Department of Mathematics, University of Florida, Gainesville, FL, USA.
Department of Epidemiology and Biostatistics, College of Public Health, University of Georgia, Athens, GA, USA.
J R Soc Interface. 2017 Oct;14(135). doi: 10.1098/rsif.2017.0555.

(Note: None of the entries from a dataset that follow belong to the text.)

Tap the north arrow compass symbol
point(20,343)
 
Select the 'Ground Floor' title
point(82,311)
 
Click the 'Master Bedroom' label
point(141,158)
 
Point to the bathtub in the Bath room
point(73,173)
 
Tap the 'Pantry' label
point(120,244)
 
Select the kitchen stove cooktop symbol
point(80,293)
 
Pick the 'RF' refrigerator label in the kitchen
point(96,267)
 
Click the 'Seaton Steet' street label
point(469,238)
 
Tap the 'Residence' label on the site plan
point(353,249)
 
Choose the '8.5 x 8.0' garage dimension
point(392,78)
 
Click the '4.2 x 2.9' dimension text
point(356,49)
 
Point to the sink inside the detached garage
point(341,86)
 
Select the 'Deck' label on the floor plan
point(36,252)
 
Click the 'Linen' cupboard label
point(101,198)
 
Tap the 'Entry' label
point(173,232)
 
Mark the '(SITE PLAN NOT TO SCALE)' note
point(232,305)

Animals share a variety of common resources, which can be a major driver of conspecific encounter rates. In this work, we implement a spatially explicit mathematical model for resource visitation behaviour in order to examine how changes in resource availability can influence the rate of encounters among consumers. Using simulations and asymptotic analysis, we demonstrate that, under a reasonable set of assumptions, the relationship between resource availability and consumer conspecific encounters is not monotonic. We characterize how the maximum encounter rate and associated critical resource density depend on system parameters like consumer density and the maximum distance from which consumers can detect and respond to resources. The assumptions underlying our theoretical model and analysis are motivated by observations of large aggregations of black-backed jackals at carcasses generated by seasonal outbreaks of anthrax among herbivores in Etosha National Park, Namibia. As non-obligate scavengers, black-backed jackals use carcasses as a supplemental food resource when they are available. While jackals do not appear to acquire disease from ingesting anthrax carcasses, changes in their movement patterns in response to changes in carcass abundance do alter jackals' conspecific encounter rate in ways that may affect the transmission dynamics of other diseases, such as rabies. Our theoretical results provide a method to quantify and analyse the hypothesis that the outbreak of a fatal disease among herbivores can potentially facilitate outbreaks of an entirely different disease among jackals. By analysing carcass visitation data, we find support for our model's prediction that the number of conspecific encounters at resource sites decreases with additional increases in resource availability. Whether or not this site-dependent effect translates to an overall decrease in encounters depends, unexpectedly, on the relationship between the maximum distance of detection and the resource density.
动物共享各种共同资源,这可能是同种相遇率的主要驱动因素。在这项工作中,我们实现了一种空间显式的资源访问行为数学模型,以研究资源可利用性的变化如何影响消费者之间的相遇率。通过模拟和渐近分析,我们证明,在一组合理的假设下,资源可利用性和消费者同种相遇之间的关系不是单调的。我们描述了最大相遇率和相关的临界资源密度如何取决于系统参数,如消费者密度和消费者可以检测和响应资源的最大距离。我们理论模型和分析的假设是由纳米比亚埃托沙国家公园食草动物季节性炭疽爆发产生的尸体周围大量聚集的黑背豺狼观察结果所驱动的。作为非专性食腐动物,黑背豺狼在有尸体时会将其作为补充食物资源利用。虽然豺狼从摄入炭疽尸体中似乎不会感染疾病,但它们对尸体丰度变化的运动模式的改变确实会以可能影响其他疾病(如狂犬病)传播动态的方式改变豺狼的同种相遇率。我们的理论结果提供了一种量化和分析假设的方法,即食草动物致命疾病的爆发可能会促进豺狼中完全不同疾病的爆发。通过分析尸体访问数据,我们发现支持我们模型的预测,即在资源点上同种相遇的数量随着资源可用性的额外增加而减少。这种基于地点的效应是否会转化为相遇次数的总体减少,出乎意料地取决于检测的最大距离和资源密度之间的关系。